Public M&A in the UK in 2015

We have seen a number of common themes arise on public M&A transactions in the UK in the past 12 months and we believe that these trends are likely to continue in to 2016.

  • Redomiciliations and inversions – We have continued to see companies migrating to a different jurisdiction in search of a more favourable tax or regulatory environment, often as part of a wider M&A transaction. Although the US Treasury sought to deter US companies from moving overseas in Autumn 2014, and announced further measures in November 2015, it has not, as yet, stopped these transactions entirely. We expect companies will continue to examine the most suitable legal and regulatory environment when undertaking a large or transformative transaction. 

On an inversion transaction, the interaction between the UK and US requirements raises a number of issues, in particular the conflicting requirements of the US reporting regime and of the Takeover Code regime for profit forecasts and quantified financial benefit statements, which require careful management.

  • Bids involving controlling shareholders – A number of listed companies with major shareholders have been acquired in recent months, whether taken private by the major shareholder or acquired by a third party with the support of that shareholder. In addition to governance, conflict of interests and confidentiality concerns, this may raise issues under Rule 20.1 where the shareholder has a nominee director on the board and a protocol on information-sharing may be required. The recommendation by the target directors may also present particular challenges, for example if the directors think that the offer price is not recommendable but recognise that delisting of the target is very likely.
  • Anti-trust conditions – The conditions to an offer, in particular anti-trust and regulatory conditions, have continued to be a key issue in the light of the growing global trend for increased regulatory jurisdiction and intervention. Whilst the invocation of a condition relating to clearance by the UK's Competition and Markets Authority (CMA) or under the EU Merger Regulation is not subject to any materiality threshold under the UK Takeover Code, regulatory and anti-trust conditions in other jurisdictions, including those relating to national authorities in other EU Member States, can only be invoked if they are of "material significance" to the bidder. The competition issues on a bid will therefore have to be analysed carefully and, if significant, discussed with the Panel.
  • Bid Conduct Agreements and reverse break fees – Bid Conduct Agreements (or Co-operation Agreements) are now very common on larger bids in the UK, with the balance of power tipping back in favour of the target due to the prohibition in the Takeover Code on offer-related arrangements. The parties can use the agreement to address issues such as co-operating to obtain regulatory clearance. The Takeover Panel has issued a Practice Statement setting out what is and is not acceptable in a co-operation agreement and the Panel will review the terms of the agreement once it has been published (as required by Rule 26 of the Code) to ensure it does not breach the Code.

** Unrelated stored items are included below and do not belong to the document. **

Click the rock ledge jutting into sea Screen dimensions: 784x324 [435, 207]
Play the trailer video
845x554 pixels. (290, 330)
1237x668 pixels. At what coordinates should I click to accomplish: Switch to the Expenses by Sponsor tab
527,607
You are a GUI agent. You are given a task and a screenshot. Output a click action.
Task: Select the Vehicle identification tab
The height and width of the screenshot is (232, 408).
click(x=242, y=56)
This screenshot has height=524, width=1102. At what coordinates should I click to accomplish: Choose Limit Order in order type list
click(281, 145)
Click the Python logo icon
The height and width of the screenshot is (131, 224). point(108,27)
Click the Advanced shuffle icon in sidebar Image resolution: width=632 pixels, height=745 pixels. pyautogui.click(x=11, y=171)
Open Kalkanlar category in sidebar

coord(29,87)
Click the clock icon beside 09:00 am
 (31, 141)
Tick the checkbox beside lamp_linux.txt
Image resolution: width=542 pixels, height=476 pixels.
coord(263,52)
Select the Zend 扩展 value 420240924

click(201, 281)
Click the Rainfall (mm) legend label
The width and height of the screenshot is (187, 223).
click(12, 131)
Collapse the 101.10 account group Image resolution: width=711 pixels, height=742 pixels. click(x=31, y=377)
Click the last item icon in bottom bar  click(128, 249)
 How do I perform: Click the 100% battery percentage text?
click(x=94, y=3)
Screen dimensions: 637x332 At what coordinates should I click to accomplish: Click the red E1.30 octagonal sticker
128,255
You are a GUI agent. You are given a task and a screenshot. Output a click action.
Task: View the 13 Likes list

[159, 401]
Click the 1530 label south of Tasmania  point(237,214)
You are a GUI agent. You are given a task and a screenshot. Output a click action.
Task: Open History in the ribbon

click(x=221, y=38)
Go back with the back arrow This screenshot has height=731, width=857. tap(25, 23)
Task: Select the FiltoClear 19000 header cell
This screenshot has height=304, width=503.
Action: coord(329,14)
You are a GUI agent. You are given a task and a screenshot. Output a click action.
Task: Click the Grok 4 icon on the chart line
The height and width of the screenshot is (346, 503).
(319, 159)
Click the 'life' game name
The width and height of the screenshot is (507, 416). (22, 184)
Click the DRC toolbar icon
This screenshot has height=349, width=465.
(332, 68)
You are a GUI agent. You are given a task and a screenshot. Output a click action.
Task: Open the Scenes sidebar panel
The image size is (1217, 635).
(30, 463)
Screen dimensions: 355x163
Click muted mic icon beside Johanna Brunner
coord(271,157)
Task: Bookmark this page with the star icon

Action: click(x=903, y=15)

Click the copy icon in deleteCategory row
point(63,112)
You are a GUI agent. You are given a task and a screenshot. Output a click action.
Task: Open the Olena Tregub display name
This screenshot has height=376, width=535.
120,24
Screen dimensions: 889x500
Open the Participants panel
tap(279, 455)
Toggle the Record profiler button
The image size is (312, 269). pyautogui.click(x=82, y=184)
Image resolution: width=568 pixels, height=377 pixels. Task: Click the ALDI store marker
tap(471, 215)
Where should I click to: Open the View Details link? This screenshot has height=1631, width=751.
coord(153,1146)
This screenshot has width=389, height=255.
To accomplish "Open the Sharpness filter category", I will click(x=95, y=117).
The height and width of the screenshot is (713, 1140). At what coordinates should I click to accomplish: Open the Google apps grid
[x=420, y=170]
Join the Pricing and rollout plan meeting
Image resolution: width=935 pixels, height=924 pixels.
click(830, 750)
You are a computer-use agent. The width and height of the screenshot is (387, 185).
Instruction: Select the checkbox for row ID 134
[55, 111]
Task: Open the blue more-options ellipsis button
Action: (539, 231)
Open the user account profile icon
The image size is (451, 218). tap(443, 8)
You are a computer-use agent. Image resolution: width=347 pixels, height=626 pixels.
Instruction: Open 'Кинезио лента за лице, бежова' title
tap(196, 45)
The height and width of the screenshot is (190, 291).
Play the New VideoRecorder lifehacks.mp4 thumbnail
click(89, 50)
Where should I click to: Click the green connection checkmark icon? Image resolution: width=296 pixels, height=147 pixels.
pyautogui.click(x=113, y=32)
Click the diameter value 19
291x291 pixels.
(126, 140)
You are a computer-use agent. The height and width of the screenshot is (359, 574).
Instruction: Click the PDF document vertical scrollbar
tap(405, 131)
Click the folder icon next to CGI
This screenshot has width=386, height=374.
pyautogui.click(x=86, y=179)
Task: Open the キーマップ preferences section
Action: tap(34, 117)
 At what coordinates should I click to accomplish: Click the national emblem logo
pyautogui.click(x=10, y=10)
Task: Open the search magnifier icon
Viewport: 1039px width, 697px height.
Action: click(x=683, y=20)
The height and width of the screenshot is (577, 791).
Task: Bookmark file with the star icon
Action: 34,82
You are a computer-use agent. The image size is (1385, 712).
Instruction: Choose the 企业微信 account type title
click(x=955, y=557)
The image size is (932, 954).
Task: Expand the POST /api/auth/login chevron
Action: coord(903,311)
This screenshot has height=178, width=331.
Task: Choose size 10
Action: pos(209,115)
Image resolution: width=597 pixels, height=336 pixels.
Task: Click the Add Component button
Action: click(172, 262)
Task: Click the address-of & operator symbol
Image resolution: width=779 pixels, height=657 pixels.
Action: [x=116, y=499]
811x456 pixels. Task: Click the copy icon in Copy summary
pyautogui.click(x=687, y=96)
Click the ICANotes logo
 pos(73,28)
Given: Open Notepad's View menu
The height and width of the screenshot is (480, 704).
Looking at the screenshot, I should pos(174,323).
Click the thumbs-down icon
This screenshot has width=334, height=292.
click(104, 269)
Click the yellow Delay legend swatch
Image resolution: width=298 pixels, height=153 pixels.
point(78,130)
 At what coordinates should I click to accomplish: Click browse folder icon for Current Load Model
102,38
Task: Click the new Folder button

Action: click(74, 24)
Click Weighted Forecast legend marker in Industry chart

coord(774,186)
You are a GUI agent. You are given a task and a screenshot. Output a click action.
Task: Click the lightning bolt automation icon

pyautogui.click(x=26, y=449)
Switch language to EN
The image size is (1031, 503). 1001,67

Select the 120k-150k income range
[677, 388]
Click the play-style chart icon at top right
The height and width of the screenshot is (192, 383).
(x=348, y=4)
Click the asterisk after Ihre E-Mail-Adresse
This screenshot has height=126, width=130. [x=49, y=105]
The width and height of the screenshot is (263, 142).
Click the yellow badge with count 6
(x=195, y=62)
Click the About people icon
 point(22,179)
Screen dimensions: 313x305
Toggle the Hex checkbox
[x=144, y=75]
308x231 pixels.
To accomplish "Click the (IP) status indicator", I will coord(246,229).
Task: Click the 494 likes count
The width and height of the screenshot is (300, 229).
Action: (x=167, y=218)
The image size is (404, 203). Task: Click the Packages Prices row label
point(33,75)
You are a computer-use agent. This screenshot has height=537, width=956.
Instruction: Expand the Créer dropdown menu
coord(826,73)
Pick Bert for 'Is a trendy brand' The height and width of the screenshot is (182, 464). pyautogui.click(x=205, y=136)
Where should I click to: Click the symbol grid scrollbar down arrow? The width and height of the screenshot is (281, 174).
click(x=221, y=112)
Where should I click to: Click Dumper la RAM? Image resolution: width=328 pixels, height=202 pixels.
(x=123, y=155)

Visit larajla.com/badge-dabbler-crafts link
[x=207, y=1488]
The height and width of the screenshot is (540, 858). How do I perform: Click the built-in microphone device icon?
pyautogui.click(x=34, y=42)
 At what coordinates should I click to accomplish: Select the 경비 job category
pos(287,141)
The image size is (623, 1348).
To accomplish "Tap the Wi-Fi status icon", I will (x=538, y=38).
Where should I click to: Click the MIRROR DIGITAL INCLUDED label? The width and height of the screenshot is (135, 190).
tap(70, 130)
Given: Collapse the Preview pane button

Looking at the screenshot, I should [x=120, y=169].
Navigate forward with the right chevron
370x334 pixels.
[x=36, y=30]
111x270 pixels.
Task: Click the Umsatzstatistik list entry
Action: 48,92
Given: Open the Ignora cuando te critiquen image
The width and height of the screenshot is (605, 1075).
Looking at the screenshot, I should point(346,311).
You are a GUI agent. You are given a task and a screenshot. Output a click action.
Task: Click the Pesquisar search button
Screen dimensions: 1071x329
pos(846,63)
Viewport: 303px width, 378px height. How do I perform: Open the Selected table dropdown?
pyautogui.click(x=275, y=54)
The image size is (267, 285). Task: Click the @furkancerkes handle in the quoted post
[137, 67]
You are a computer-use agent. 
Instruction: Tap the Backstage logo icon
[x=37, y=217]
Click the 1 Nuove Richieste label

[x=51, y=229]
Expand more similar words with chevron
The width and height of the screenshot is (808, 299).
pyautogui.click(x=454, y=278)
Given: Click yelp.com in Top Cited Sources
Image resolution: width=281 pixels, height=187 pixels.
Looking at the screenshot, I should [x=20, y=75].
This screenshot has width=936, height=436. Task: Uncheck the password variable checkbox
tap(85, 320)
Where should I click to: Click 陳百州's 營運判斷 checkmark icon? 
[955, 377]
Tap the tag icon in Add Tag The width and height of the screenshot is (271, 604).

In recent public M&A activity, requirements for bidder shareholder approval and/or regulatory clearances have contributed to a significant increase in the number of bidders agreeing to pay a reverse break fee, that is a break fee payable by the bidder to the target if the deal fails in certain circumstances. The Panel will be concerned to ensure that the conditions for the payment of the reverse break fee, and the circumstances in which it is not payable, do not fetter the target or deter a potential competing offeror.

  • Transfer schemes - The prohibition on the use of cancellation schemes to effect a takeover, which was introduced in March 2015, has not resulted in a reduction of the use of schemes on a bid. The prohibition was introduced to close what the Government perceived to be a stamp duty loophole.  Whilst the fact that stamp duty was not payable on a cancellation scheme was one advantage of using a scheme instead of an offer, schemes still carry other advantages, for example the bidder has certainty that it will obtain 100% of the shares in the target if the scheme is duly approved.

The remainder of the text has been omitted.